Data: 2008-09-16 12:54:47
Temat: Re: Religia, po raz n-ty
Od: "Nixe" <n...@o...eu>
Pokaż wszystkie nagłówki
X-No-Archive: Yes
"oshin" <o...@g...com> napisał
> Ale zakładam, że znajomy mi dwunastolatek mieszkający ca 35 kilosów od
> Warszawy, a chodzący do SP w mieście mógłby po prostu mieć trudność w
> dostaniu się do domu.
Nie funkcjonują tam już żadne inne środki lokomocji poza samochodem
rodziców?
> Naturlich, ale w ten sam sposób można powiedzieć, że to chyba rodziców
> broszka, żeby zabrali do domu ośmiolatka, skoro nie może wracać sam...
> A jednak powstaje świetlica, żeby ulżyć, dopomóc etc.
I często taka świetlica "ulżywa" na indywidualny wniosek rodzica :)
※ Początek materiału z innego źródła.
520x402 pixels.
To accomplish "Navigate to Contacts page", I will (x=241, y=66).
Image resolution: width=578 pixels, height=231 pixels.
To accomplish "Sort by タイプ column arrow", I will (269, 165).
Poza tym zawsze zostają czytelnie, biblioteki, w ostateczności można iść do
pracy któregoś ze staruszków i tam przeczekać.
> Ale dopuszczam inne
> podejście tudzież sytuacje różnorakie i się dziwię, że świetlica nie dla
> wszystkich.
Zawsze tak było, (nie)stety.
> Mam wrażenie, że u mnie świetlica była dla ósmaków takoż czynna
Ja też, ale po rozmowach z mamą wyszło, że to były tylko moje wrażenia z
dzieciństwa. Po prostu dla mnie każdy dryblas w wieku ponad 8 lat chodził do
ósmej klasy :) A często byli to po prostu wyrośnięci III-klasiści.